__WHAT YOU HAVE TO DO__. Do these statements agree with the text on shareholder and stakeholder perspectives: (a) the shareholder perspective holds that a corporation's sole purpose is to fulfill shareholders' interests; (b) under the shareholder perspective, profits should be pursued only by ethical means; (c) creditors are counted among an organization's stakeholders? Answer yes or no for each and quote the deciding words of the text.

Do Corporations Have the Duty to Stakeholder’s Interest? | Assignment Collections |



The ongoing hot debate in the corporate world has been polarized on the issue of whether corporates need to take care of the shareholders or the stakeholder interests. The stakeholder and the shareholder perspectives provide different and unique ways of justifying and understanding fundamental questions related to the purpose of corporations and their associated structure of arrangements and governance (Jensen, 2009). On the one hand, the traditional shareholder perspective argues that the corporations have their sole purpose of fulfilling the interests of the shareholders, who are the owners of the corporations. The key solution to fulfilling the interests of the shareholder is for the company to maximize its profits regardless of the means used to achieve the profits. On the other hand, the stakeholder’s perspective argues that corporations need to have the stakeholders’ interests in their structure, rather than just investments return for shareholders (Hörisch et al., 2014). In this case, the stakeholders of an organization refer to employees, customers, local communities, suppliers and creditors.

__ROWS__.
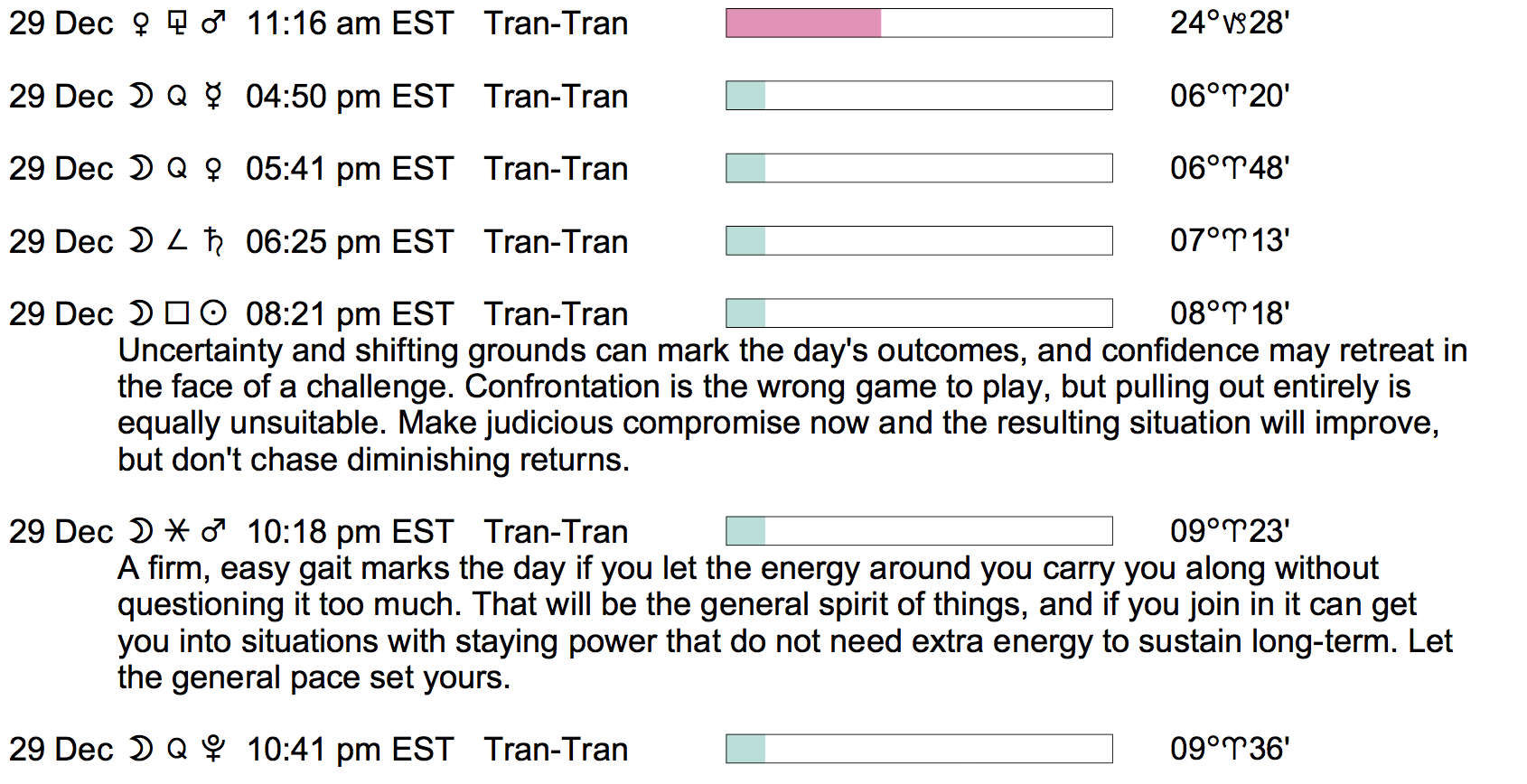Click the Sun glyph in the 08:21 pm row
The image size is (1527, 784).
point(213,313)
---
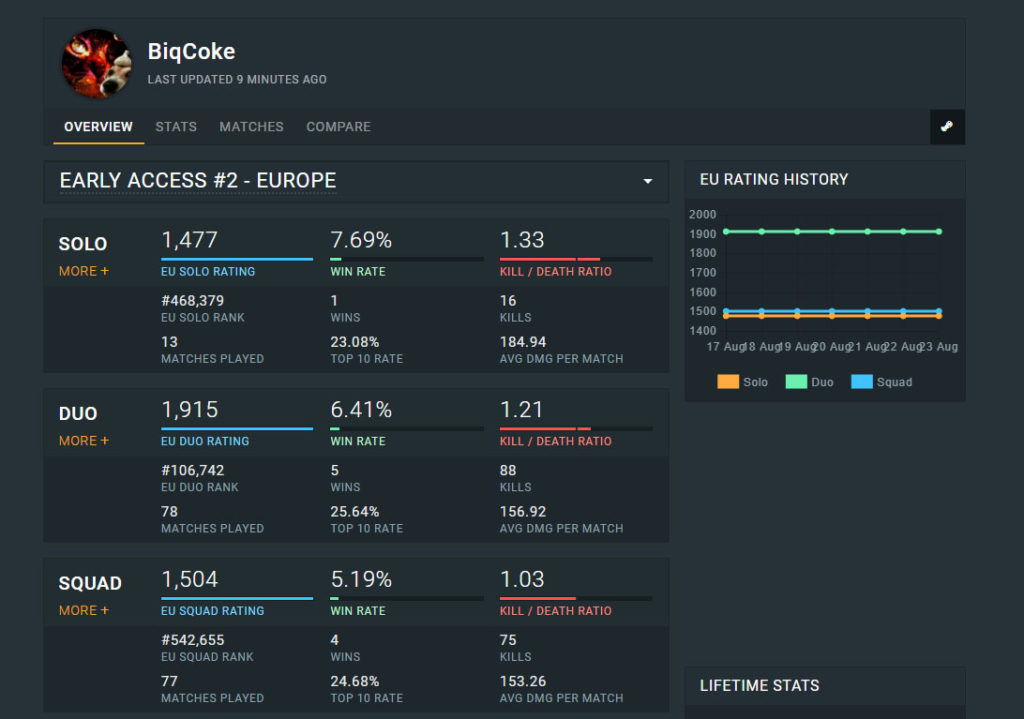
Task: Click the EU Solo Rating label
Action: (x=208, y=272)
==
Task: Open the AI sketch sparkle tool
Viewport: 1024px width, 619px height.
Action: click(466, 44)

__TASK ANSWER__.
(a) Yes: "the corporations have their sole purpose of fulfilling the interests of the shareholders"
(b) No: "maximize its profits regardless of the means used to achieve the profits"
(c) Yes: "the stakeholders of an organization refer to employees, customers, local communities, suppliers and creditors"